Stored items
•••••

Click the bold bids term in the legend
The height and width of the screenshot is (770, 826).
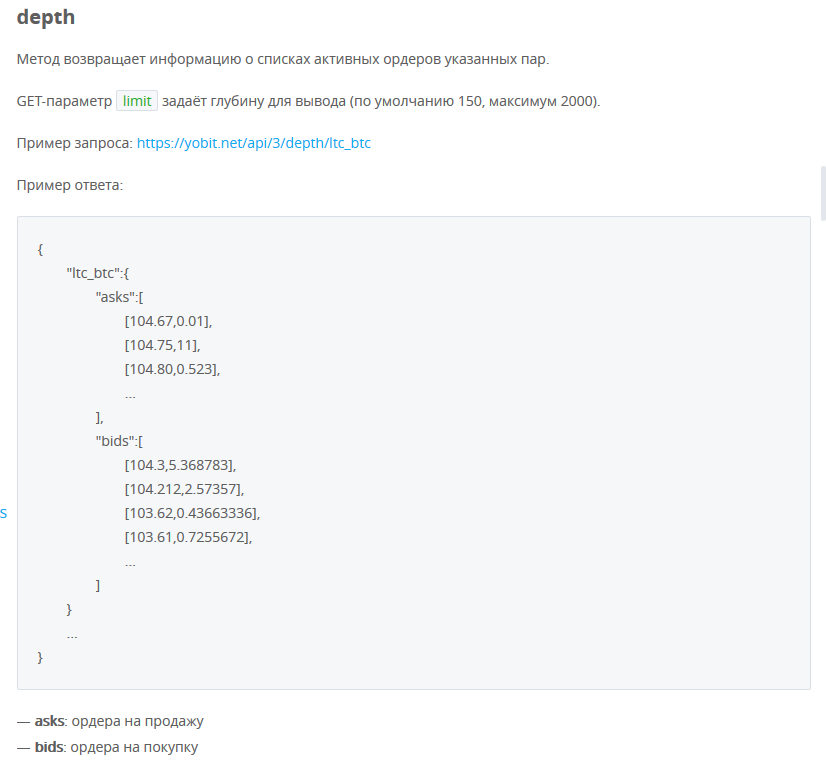[x=49, y=747]
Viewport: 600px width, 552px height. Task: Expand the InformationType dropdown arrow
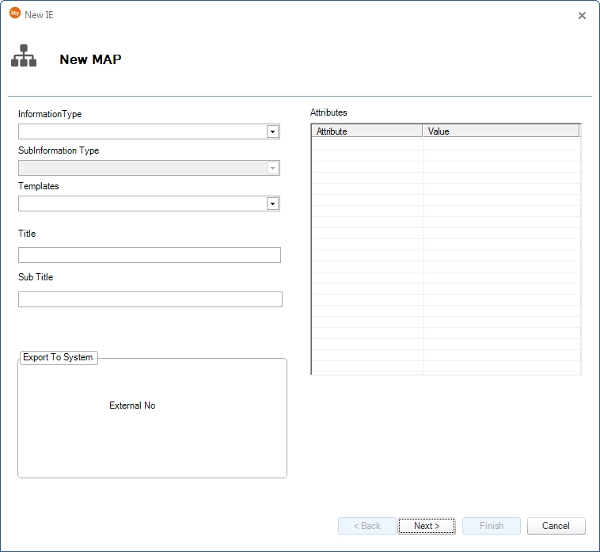pyautogui.click(x=272, y=132)
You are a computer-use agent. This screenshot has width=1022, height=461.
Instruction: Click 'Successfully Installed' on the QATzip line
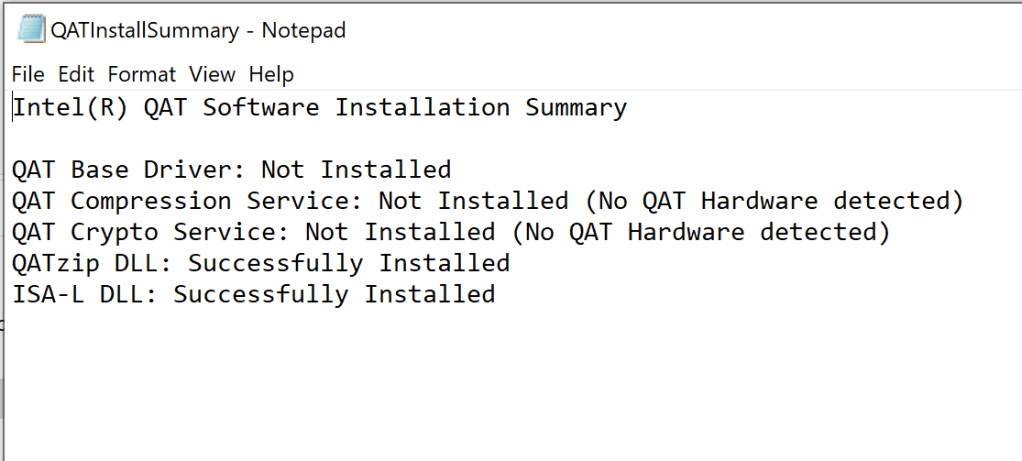[x=349, y=264]
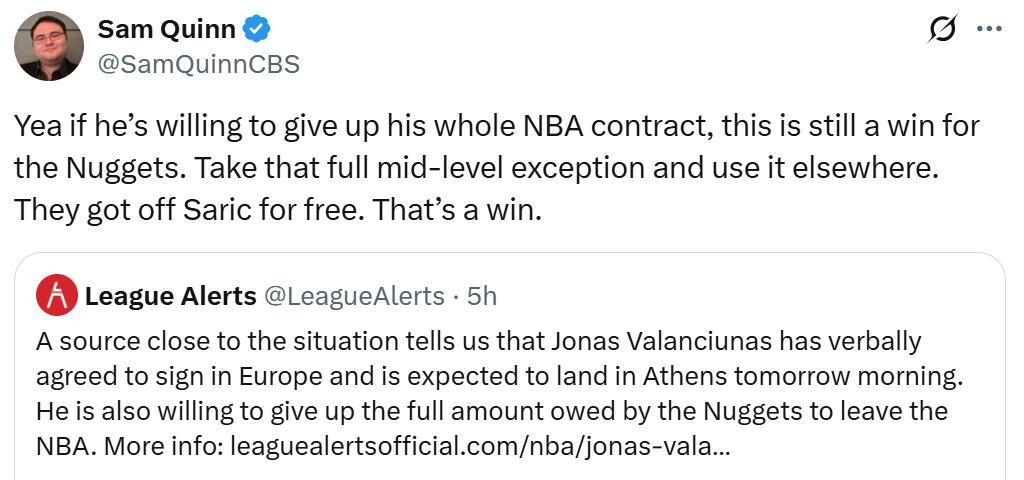Click the word "Saric" in the tweet
The image size is (1024, 480).
click(x=222, y=211)
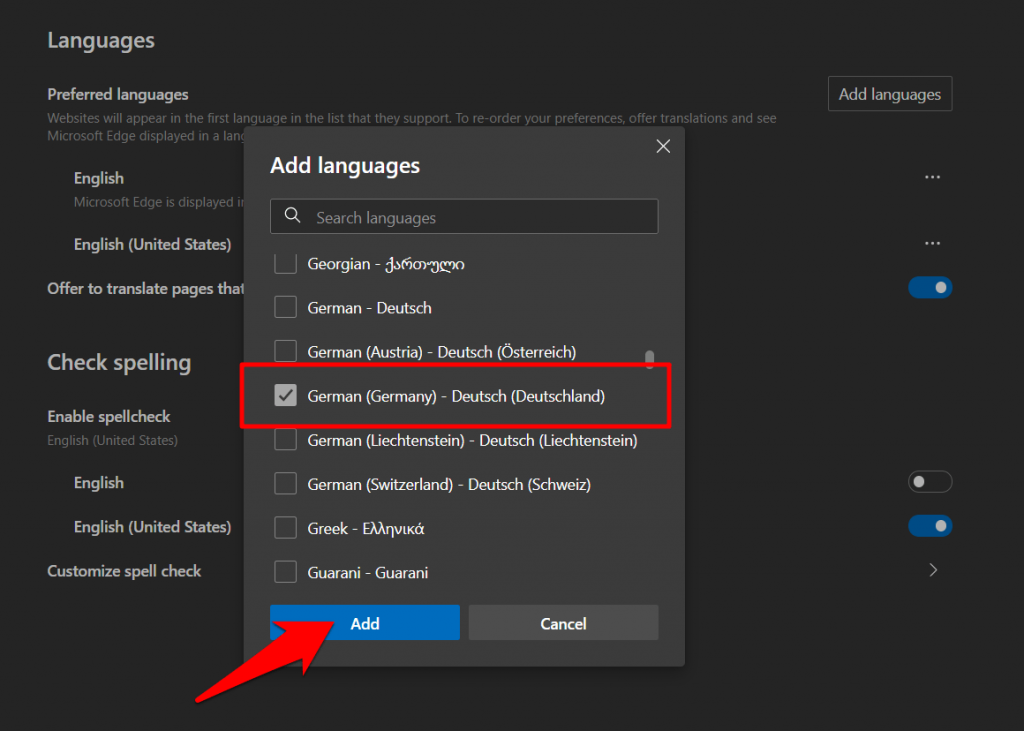
Task: Check the German - Deutsch checkbox
Action: 285,308
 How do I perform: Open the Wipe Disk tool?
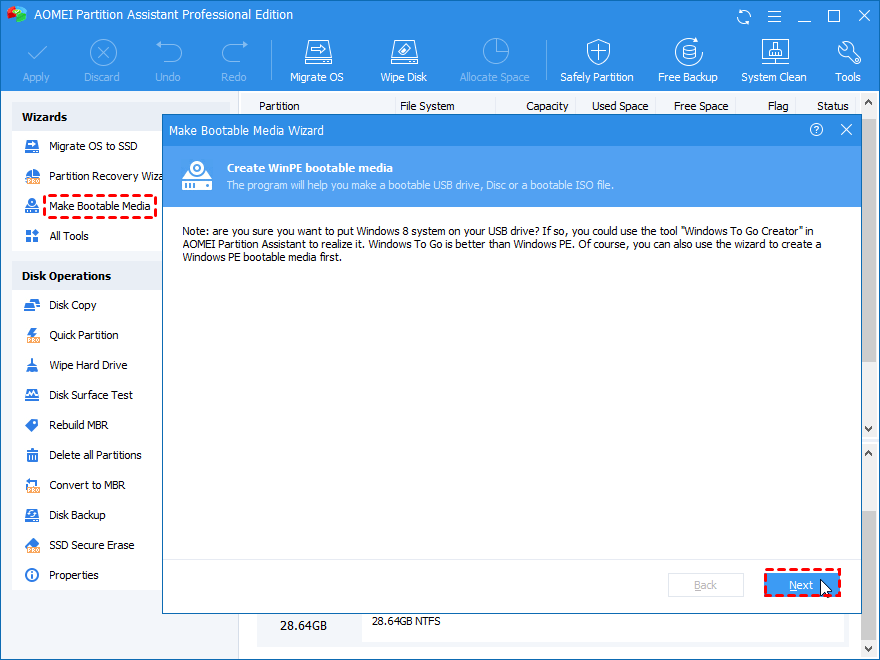(403, 60)
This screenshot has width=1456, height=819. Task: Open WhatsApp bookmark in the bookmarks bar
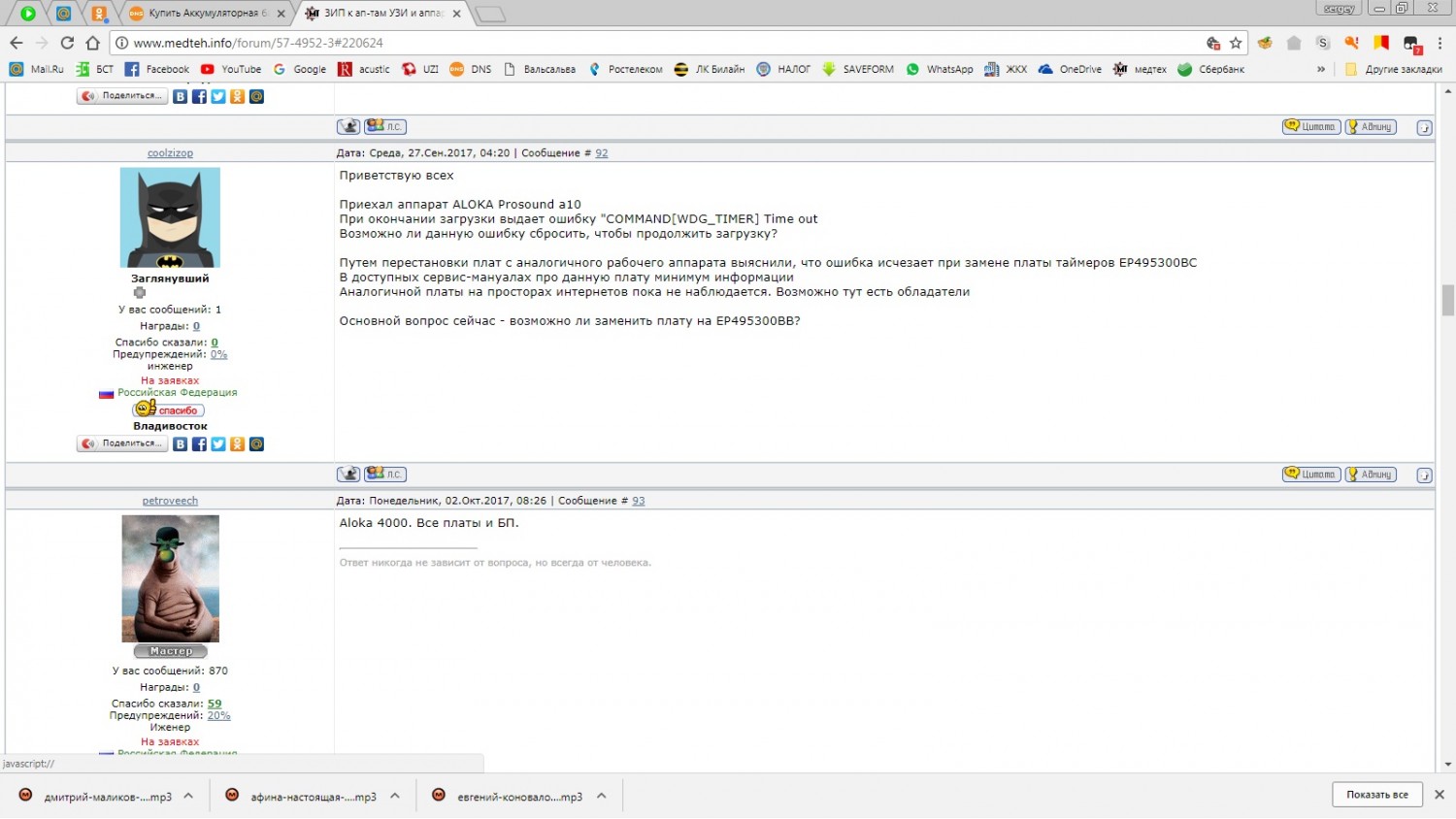pos(940,69)
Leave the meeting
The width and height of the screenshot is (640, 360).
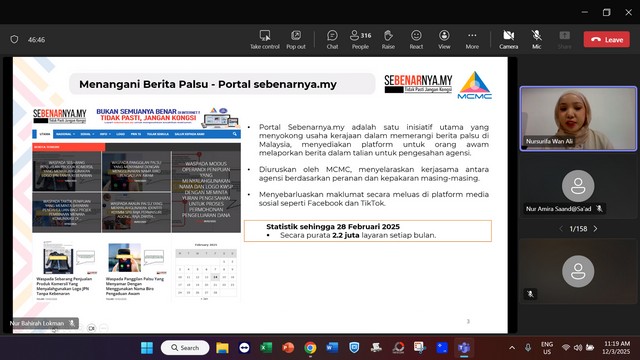(x=607, y=40)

•••••

TASK DESCRIPTION
Leave every picture out and return exactly the lines from the one holding "The height and" through the end of the records above, both ends included, and nothing more.

PROBLEM SOLUTION
The height and width of the screenshot is (770, 826).
[x=49, y=747]
Viewport: 600px width, 552px height. Task: Expand the InformationType dropdown arrow
pyautogui.click(x=272, y=132)
You are a computer-use agent. This screenshot has width=1022, height=461.
Instruction: Click 'Successfully Installed' on the QATzip line
[x=349, y=264]
Click the word "Saric" in the tweet
The image size is (1024, 480).
click(x=222, y=211)
Task: Check the German - Deutsch checkbox
Action: 285,308
 How do I perform: Open the Wipe Disk tool?
(403, 60)
This screenshot has width=1456, height=819. Task: Open WhatsApp bookmark in the bookmarks bar
pos(940,69)
Leave the meeting
The width and height of the screenshot is (640, 360).
(x=607, y=40)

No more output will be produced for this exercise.